Task description:
When a line of the entries contains "value", please list that line.

Information:
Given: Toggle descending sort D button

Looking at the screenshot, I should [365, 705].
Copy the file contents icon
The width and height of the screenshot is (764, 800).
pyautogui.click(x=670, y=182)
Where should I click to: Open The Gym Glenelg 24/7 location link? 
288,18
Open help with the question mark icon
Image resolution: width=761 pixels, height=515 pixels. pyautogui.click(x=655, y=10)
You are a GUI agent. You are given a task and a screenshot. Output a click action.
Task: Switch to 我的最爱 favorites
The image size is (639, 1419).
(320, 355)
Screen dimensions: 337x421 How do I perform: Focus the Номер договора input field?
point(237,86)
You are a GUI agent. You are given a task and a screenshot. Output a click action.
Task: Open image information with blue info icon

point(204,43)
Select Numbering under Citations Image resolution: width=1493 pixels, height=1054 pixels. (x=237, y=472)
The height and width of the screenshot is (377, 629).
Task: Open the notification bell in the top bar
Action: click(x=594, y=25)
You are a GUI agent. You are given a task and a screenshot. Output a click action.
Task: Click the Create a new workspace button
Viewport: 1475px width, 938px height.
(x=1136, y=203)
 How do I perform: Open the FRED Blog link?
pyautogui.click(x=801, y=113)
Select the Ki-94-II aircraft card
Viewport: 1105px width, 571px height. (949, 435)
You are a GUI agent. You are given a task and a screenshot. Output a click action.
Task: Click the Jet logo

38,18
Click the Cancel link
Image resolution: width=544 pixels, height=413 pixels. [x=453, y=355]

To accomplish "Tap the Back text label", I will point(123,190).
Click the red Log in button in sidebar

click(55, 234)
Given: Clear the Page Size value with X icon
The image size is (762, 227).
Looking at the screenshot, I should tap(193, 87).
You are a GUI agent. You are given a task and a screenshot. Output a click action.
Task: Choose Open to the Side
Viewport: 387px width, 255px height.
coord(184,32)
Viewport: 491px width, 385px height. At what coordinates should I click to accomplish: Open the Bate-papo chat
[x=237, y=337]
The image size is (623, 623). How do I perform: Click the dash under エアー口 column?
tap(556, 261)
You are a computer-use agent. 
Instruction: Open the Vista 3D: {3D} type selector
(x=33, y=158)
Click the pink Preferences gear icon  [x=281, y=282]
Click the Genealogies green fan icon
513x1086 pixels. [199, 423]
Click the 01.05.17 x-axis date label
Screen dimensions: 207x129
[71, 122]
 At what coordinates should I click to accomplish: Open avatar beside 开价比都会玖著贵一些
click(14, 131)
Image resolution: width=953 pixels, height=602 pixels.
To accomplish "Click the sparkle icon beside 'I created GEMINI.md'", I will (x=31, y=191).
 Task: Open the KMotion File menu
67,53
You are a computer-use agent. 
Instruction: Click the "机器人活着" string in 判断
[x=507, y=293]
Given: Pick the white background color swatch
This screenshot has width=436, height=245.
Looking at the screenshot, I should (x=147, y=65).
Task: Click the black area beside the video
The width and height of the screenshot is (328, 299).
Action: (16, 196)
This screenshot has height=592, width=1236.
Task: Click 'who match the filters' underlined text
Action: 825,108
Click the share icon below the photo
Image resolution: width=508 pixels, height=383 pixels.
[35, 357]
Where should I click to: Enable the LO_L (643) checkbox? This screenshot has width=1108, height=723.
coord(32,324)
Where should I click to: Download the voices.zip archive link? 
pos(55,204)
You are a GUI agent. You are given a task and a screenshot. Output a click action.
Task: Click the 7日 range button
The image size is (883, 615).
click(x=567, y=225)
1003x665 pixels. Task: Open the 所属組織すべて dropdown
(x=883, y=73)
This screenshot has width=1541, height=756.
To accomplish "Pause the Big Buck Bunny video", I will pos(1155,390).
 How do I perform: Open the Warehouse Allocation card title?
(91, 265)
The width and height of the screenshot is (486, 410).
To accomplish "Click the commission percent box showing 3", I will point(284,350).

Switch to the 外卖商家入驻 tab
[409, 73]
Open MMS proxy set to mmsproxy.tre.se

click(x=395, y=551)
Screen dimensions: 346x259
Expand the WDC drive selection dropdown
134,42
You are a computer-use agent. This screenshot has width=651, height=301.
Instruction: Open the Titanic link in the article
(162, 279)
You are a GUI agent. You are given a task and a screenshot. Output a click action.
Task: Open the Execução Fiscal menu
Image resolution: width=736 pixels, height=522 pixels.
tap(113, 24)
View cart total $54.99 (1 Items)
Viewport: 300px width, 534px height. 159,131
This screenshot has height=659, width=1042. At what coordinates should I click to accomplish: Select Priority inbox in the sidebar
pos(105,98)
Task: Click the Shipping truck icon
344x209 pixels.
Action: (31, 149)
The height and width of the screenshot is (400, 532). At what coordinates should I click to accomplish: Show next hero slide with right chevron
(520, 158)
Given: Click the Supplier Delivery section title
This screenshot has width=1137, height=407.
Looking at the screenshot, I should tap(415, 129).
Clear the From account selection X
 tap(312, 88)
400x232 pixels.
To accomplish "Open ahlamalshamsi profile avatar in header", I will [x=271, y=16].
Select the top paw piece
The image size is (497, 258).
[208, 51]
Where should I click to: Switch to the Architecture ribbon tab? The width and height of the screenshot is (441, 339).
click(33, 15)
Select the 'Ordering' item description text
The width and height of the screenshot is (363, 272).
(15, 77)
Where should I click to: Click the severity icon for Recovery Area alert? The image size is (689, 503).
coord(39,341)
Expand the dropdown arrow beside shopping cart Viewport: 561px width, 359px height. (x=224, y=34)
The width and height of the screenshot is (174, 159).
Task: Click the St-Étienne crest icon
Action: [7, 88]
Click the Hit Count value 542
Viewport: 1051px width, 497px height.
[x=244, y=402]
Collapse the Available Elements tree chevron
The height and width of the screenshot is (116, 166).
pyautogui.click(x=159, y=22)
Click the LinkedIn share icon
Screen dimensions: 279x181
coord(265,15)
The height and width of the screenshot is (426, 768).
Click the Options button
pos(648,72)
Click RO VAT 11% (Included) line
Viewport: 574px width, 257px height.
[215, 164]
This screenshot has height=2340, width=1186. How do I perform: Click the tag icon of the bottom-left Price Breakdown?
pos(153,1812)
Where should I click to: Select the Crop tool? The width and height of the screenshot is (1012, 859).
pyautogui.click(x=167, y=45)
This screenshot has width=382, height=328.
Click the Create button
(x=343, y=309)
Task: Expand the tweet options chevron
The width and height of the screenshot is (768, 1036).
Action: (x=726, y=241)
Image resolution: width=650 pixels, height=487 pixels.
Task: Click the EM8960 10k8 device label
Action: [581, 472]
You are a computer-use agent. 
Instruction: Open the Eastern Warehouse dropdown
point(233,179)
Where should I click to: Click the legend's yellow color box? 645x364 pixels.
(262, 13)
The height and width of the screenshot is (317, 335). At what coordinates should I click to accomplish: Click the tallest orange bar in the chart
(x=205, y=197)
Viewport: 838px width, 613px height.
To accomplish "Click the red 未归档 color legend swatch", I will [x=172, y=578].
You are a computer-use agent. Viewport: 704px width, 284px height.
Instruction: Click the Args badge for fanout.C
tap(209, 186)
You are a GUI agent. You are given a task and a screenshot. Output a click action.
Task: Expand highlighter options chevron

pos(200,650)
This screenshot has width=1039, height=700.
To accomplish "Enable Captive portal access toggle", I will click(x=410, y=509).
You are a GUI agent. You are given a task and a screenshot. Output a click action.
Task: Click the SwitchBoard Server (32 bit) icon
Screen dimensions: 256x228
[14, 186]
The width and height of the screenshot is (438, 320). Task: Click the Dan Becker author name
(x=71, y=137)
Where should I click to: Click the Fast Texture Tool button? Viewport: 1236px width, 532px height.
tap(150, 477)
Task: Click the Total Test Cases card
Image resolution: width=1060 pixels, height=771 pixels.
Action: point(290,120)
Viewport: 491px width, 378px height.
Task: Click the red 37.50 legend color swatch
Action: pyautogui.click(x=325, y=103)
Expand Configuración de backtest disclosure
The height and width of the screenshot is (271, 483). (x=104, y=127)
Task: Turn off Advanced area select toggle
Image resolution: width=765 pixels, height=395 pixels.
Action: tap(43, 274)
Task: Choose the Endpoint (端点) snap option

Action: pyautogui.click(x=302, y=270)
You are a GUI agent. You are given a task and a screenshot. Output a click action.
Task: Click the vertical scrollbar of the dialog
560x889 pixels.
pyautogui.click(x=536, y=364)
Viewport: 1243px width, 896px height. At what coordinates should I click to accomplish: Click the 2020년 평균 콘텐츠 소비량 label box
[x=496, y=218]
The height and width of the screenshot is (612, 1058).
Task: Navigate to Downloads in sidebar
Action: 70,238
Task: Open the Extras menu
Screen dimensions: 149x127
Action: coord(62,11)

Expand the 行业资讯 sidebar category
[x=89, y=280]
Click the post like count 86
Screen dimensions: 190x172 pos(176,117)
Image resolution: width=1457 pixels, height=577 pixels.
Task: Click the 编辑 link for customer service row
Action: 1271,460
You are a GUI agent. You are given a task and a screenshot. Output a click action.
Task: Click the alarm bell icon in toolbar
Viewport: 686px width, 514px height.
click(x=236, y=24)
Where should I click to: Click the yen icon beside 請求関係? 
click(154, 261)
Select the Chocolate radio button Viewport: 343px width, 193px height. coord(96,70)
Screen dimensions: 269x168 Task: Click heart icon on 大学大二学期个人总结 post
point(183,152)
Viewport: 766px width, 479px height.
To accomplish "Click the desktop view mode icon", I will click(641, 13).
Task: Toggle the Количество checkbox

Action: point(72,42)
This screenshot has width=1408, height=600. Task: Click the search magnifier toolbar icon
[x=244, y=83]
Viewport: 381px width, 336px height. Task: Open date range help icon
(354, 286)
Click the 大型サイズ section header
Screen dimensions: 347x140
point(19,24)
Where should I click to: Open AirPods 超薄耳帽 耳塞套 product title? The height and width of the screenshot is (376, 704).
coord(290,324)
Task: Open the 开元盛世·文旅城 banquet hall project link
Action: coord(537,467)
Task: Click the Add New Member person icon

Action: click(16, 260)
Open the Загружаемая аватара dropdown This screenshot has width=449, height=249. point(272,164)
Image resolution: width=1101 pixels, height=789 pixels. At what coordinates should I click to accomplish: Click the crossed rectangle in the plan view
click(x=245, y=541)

Answer section:
Given: Clear the Page Size value with X icon
Click the Hit Count value 542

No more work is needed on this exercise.